— Extrait de page —
5. En premier lieu, M.D..., nommé directeur des ressources humaines au secrétariat général des ministères chargés des affaires sociales par décret du 16 octobre 2013, était compétent, en vertu de l'article 1er du décret du 27 juillet 2005 relatif aux délégations de signature des membres du gouvernement, pour signer, au nom du ministre, la décision en litige du 25 juin 2014. Le moyen tiré de l'incompétence du signataire des décisions attaquées ne peut ainsi qu'être écarté.

6. En deuxième lieu, le requérant soutient que la procédure disciplinaire est entachée d'irrégularité au motif tenant à la participation au conseil de discipline du 17 juin 2014 de M. F..., représentant du syndicat CFDT, et de MmeB..., représentante du syndicat UNSA, en méconnaissance du principe d'impartialité.

7. Ainsi que le fait valoir M.A..., la procédure disciplinaire en cause a été engagée, notamment, en raison de l'envoi par l'intéressé d'un courriel, adressé aux agents de la Direccte Aquitaine, comportant un photomontage reproduisant le logo de la CFDT, détournant les termes de l'un de ses tracts et accompagné d'une photographie des accords de Munich du 30 septembre 1938, courriel qui a donné lieu au dépôt, par le syndicat CFDT, d'une plainte pour diffamation non publique. Toutefois, cette seule circonstance ne suffit pas à considérer que M.F..., membre de ce syndicat, aurait été partial. Il ressort au contraire du procès-verbal du conseil de discipline que ce dernier, lors de la séance du 17 juin 2014, est intervenu de manière mesurée, sans manifester d'animosité particulière à l'égard de M. A...et sans même mentionner le courriel comportant le photomontage susdécrit. Par ailleurs, il n'est établi par aucune pièce que le syndicat UNSA aurait pris position sur ce photomontage, et il ressort du procès-verbal du conseil de discipline que MmeB..., représentante dudit syndicat, n'a pas davantage manifesté d'animosité particulière à l'égard de M.A.... Dans ces conditions, le moyen doit être écarté.

8. En troisième lieu, M. A...soutient qu'en méconnaissance de l'article 1er du décret du 25 octobre 1984 relatif à la procédure disciplinaire concernant les fonctionnaires de l'Etat, il n'a pas bénéficié de la communication intégrale de son dossier.

— Données fournies —
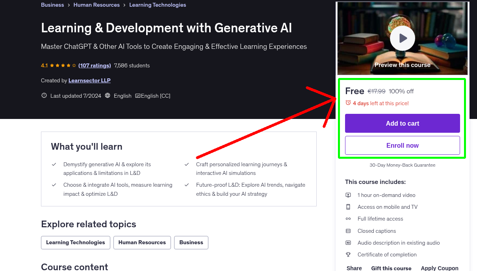This screenshot has width=477, height=271.
Task: Click the certificate of completion trophy icon
Action: (x=348, y=254)
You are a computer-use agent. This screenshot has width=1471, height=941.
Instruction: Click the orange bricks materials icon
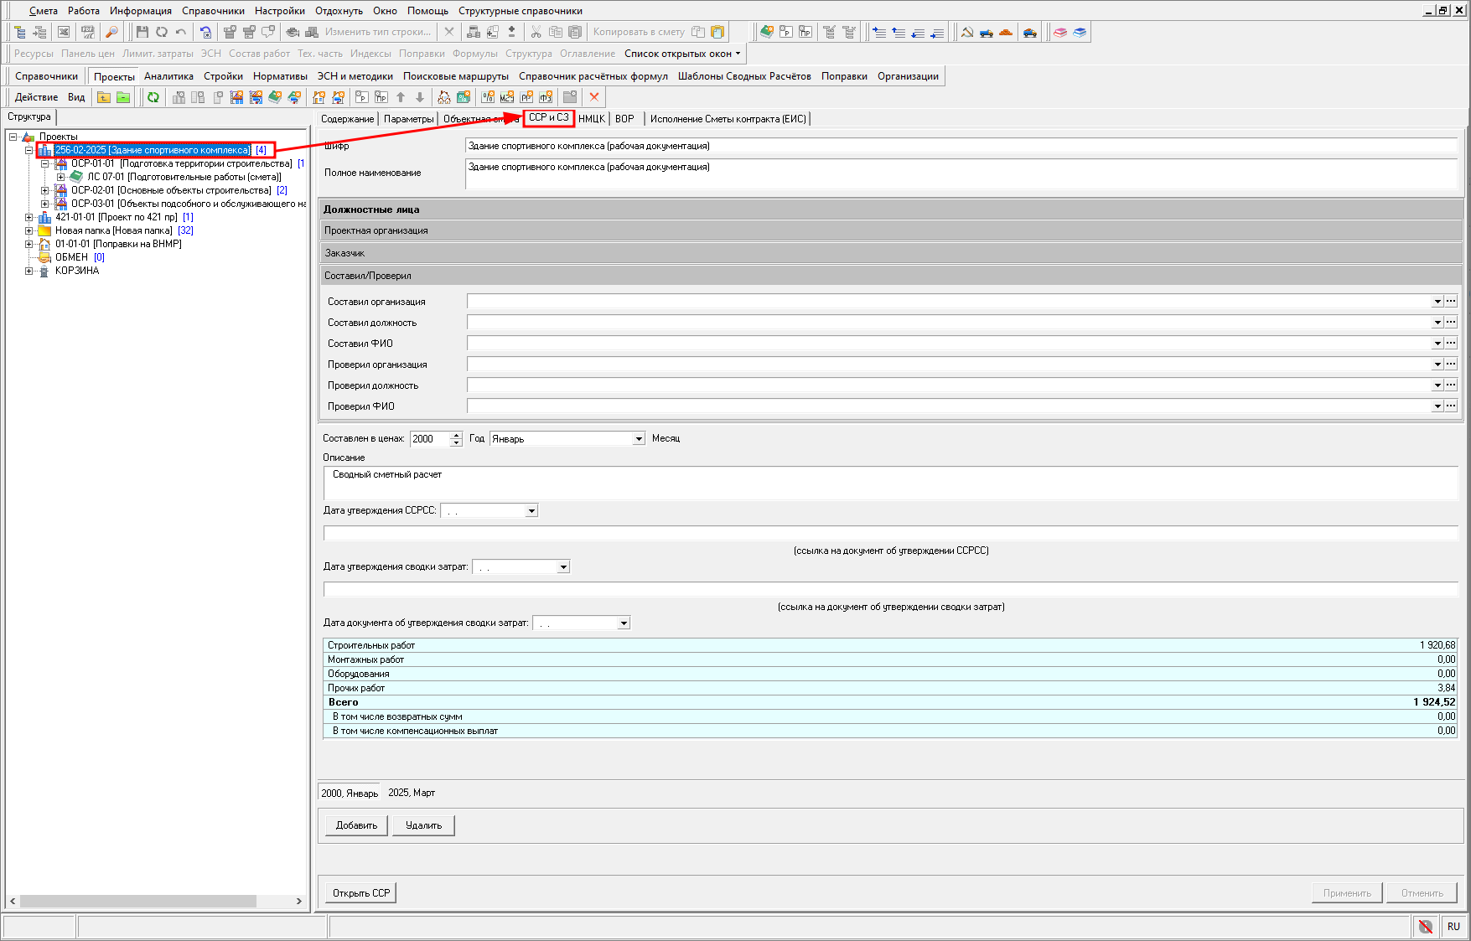pyautogui.click(x=1006, y=32)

— Tâche demandée —
Donnez la suite de l'extrait de décision juridictionnelle sur la procédure disciplinaire, à partir de sa dernière phrase.

— Réponse au problème —
9. Cependant, d'une part, si le requérant fait valoir que, lors de la consultation de son dossier, le 7 avril 2014, ce dossier ne comportait pas l'un des courriels dont l'envoi lui était reproché, à savoir un courriel du 11 septembre 2013 invitant les agents de l'unité territoriale de la Gironde à commémorer la mort de Salvador Allende, l'intéressé, qui a indiqué sur l'attestation de remise de son dossier qu'il y manquait des convocations, n'a en revanche pas signalé le caractère manquant de ce courriel. En outre, le requérant ne conteste pas que son dossier comportait le rapport de saisine du conseil de discipline, lequel mentionnait ledit courriel et indiquait que ce document était annexé en pièce jointe n° 5. Dans ces conditions, le caractère prétendument incomplet de son dossier à raison de l'absence dudit courriel n'est nullement démontré.

10. D'autre part, si M. A...fait valoir que, lors de la consultation de son dossier, et ainsi qu'il l'a indiqué sur l'attestation de remise de ce dossier, trois courriers de convocation étaient manquants, il ne conteste pas, ainsi que cela ressort d'ailleurs des mentions du procès-verbal du conseil de discipline, que ces documents lui ont été remis avant la réunion du conseil de discipline.
11. En quatrième lieu, aux termes de l'article 66 de la loi du 11 janvier 1984 portant dispositions statutaires relatives à la fonction publique d'Etat : " Les sanctions disciplinaires sont réparties en quatre groupes. Premier groupe : l'avertissement ; le blâme. Deuxième groupe : la radiation du tableau d'avancement ; l'abaissement d'échelon ; l'exclusion temporaire de fonctions pour une durée maximale de quinze jours ; le déplacement d'office (...) ". Il appartient au juge de l'excès de pouvoir, saisi de moyens en ce sens, de rechercher si les faits reprochés à un fonctionnaire ayant fait l'objet d'une sanction disciplinaire constituent des fautes de nature à justifier une sanction et si la sanction retenue est proportionnée à la gravité de ces fautes. En cas de pluralité de motifs fondant une décision, il appartient également au juge de l'excès de pouvoir de vérifier si l'administration aurait pris la même décision si elle n'avait pas retenu le motif erroné en fait.
12. L'arrêté attaqué se fonde sur " les manquements réitérés de M. A...à l'obligation de réserve ", caractérisés par " les propos calomnieux et diffamatoires " tenus envers une organisation syndicale, la CFDT, lors de l'envoi par courriel du 8 novembre 2013, adressé à tous les agents de la DIRECCTE Aquitaine, d'une photographie représentant les accords de Munich assortie des commentaires " D'autres n'ont eu de cesse de participer à toutes les réunions de négociation, où beaucoup furent absents " et par l'envoi par courriel du 17 juin 2013 aux agents de l'unité territoriale de la Gironde d' " un message injurieux portant atteinte à la réputation de l'Etat ", ainsi que sur " l'utilisation abusive de la messagerie en avril 2012, juin 2013, septembre 2013 et novembre 2013 ", agissements ayant " porté atteinte à l'image et à l'honorabilité de l'institution qu'il sert et à la dignité de ses fonctions ".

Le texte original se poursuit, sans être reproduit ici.